The NTP Generating Activity of Pyruvate Kinase II is Critical for Apicoplast Maintenance in Plasmodium falciparum

The apicoplast of Plasmodium falciparum parasites is believed to rely on the import of three-carbon phosphate compounds for use in organelle anabolic pathways, in addition to the generation of energy and reducing power within the organelle. We generated a series of genetic deletions in an apicoplast metabolic bypass line to determine which genes involved in apicoplast carbon metabolism are required for blood-stage parasite survival and organelle maintenance. We were able to demonstrate that pyruvate kinase II (PyrKII), the sole predicted source of pyruvate and NTPs within the apicoplast, is essential for organelle maintenance.

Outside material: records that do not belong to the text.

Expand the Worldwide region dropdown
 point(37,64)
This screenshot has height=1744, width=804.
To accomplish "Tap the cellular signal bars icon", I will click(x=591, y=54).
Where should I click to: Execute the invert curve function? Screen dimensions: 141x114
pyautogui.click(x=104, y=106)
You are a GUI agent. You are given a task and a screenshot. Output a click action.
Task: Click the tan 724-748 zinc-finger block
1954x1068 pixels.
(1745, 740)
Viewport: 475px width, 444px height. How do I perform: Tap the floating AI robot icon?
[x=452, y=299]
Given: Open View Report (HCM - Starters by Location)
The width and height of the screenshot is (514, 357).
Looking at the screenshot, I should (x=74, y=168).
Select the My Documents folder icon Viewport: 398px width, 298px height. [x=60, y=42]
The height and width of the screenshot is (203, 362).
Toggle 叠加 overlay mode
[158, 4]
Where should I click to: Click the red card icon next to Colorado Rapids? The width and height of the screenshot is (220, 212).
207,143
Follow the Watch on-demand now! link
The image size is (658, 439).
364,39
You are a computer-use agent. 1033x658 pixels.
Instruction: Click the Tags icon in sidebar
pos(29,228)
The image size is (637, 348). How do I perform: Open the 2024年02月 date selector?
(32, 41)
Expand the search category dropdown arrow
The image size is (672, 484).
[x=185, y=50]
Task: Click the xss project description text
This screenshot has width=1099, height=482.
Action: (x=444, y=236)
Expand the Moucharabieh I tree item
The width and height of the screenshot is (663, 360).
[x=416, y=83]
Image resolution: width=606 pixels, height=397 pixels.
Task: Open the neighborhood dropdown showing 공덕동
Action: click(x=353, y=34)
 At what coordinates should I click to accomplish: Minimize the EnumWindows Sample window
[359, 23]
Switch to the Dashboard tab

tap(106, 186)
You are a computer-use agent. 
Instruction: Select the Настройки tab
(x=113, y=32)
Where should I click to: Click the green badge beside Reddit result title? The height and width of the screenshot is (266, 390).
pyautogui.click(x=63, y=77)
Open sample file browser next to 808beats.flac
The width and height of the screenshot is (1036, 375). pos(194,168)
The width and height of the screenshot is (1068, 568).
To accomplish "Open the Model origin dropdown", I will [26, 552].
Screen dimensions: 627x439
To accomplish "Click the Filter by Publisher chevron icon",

However, deletions within apicoplast pathways that metabolize pyruvate did not result in organelle disruption, indicating that NTPs generated by PyrKII are the products required for this process. Enzymatic characterization of PyrKII revealed that it was active against all NDPs and dNDPs tested with broad substrate specificity, suggesting that it may be capable of generating any and all NTPs and dNTPs within the organelle. Conditional mislocalization of PyrKII resulted in a decrease in transcript levels within the apicoplast that preceded organelle disruption, suggesting that PyrKII is required for organelle maintenance due to its role in nucleotide triphosphate generation within the apicoplast. PyrKII CLD parasites were cultured for 48 hours with samples taken every eight hours for transcriptomics and processed in triplicate. Nf54 attB parasites without treatment were cultures for 48 hours with samples taken every eight hours and processed in quadruplicate, except for Time 48 Control which is in triplicate. Time 8 for the PyrKII CLD dataset corresponds to the same parasite developmental stage as Time 0 of the Nf54 attB dataset. PyrKII CLD timepoints 8-56 were compared to Nf54 attB timepoints 0-48 for analysis.